KLIK SAJA - Meksiko akan menantang Jepang di Oakland Coliseum, Minggu mendatang waktu setempat, dalam laga uji coba pertama mereka setelah menjuarai Piala Emas CONCACAF.
Dengan kedua tim sudah memastikan tiket ke Piala Dunia FIFA 2026, laga ini menjadi ajang uji coba level tinggi sekaligus kesempatan untuk mematangkan persiapan menuju turnamen.
Meksiko kembali beraksi setelah terakhir kali menaklukkan Amerika Serikat 2-1 di final Piala Emas.
Kemenangan itu mengukuhkan gelar ke-10 mereka, menjadikan El Tri sebagai tim tersukses sepanjang sejarah kompetisi tersebut.
Pasukan Javier Aguirre tampil tak terkalahkan sepanjang turnamen, dimulai dengan kemenangan 3-2 atas Republik Dominika, dilanjutkan dengan menang 2-0 melawan Suriname, serta hasil imbang tanpa gol kontra Kosta Rika di fase grup.

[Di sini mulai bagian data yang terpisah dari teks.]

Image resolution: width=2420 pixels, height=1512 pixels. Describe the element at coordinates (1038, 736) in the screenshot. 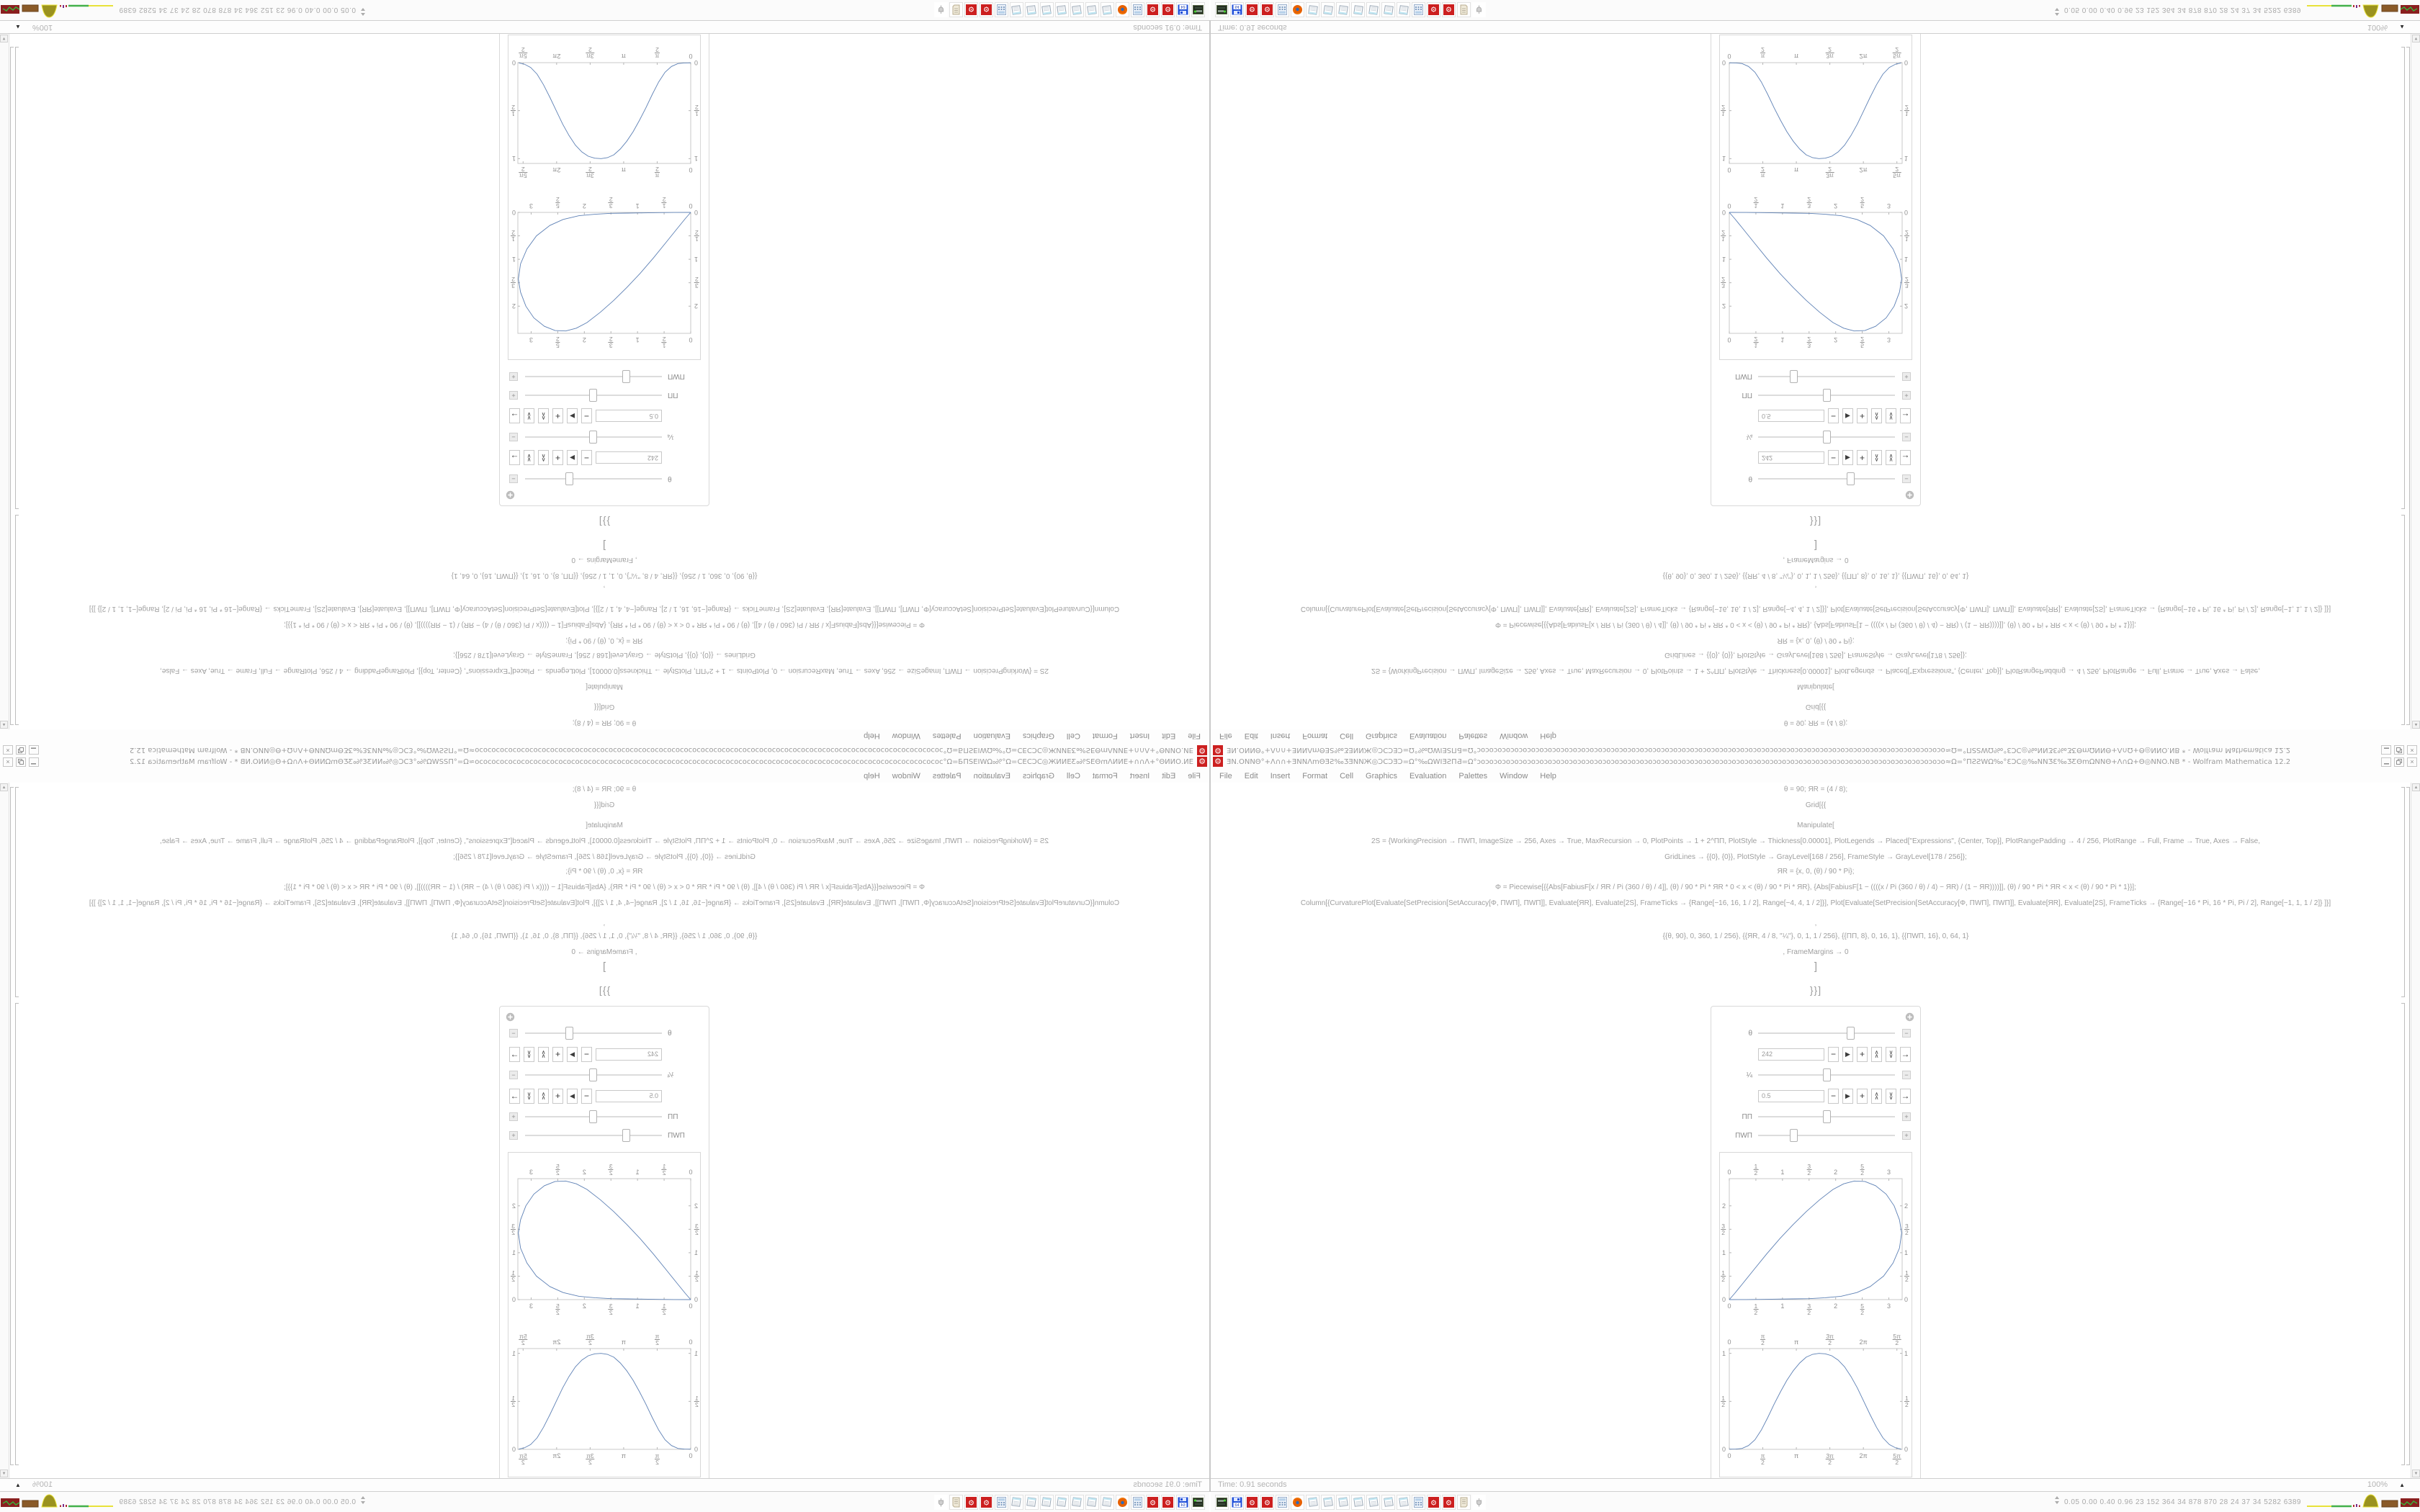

Di babak gugur, Meksiko menyingkirkan Arab Saudi 2-0 di perempat final, Honduras 1-0 di semifinal, lalu memastikan trofi dengan mengalahkan Amerika Serikat di partai puncak.
Gelar ini melengkapi kesuksesan mereka setelah menjuarai CONCACAF Nations League pada Maret lalu usai menundukkan Panama 2-1, menandai tahun yang gemilang bagi El Tri.
Sejak Aguirre kembali ditunjuk pada Juli 2024 untuk kali ketiga, Meksiko tampil lebih segar dan belum terkalahkan dalam tujuh laga terakhir.
Sebagai salah satu tuan rumah Piala Dunia 2026, mereka tentu ingin menjaga momentum dengan mengukur kekuatan melawan Jepang—tim yang dikenal konsisten di Asia.
Sementara itu, Jepang datang ke California dengan ambisi meraih kemenangan pertama atas Meksiko sejak 1996.
Samurai Biru tampil impresif belakangan ini, memenangkan lima dari tujuh laga terakhir, mencetak 17 gol, dan hanya kebobolan dua kali.
Pada Juli lalu, mereka juga menjuarai EAFF E-1 Championship setelah menang tipis 1-0 atas Korea Selatan lewat gol cepat Ryo Germain.
Saat ini Jepang menempati peringkat 17 FIFA, sudah mengamankan tiket Piala Dunia 2026, dan memandang duel ini sebagai ujian penting melawan Meksiko yang berada empat tingkat lebih tinggi di posisi ke-13.
Meski begitu, pelatih Hajime Moriyasu sempat kecewa setelah timnya kalah 0-1 dari Australia di Perth pada Juni lalu—kekalahan pertama dari Socceroos dalam 16 tahun, sekaligus kekalahan perdana di semua kompetisi sejak Februari 2024.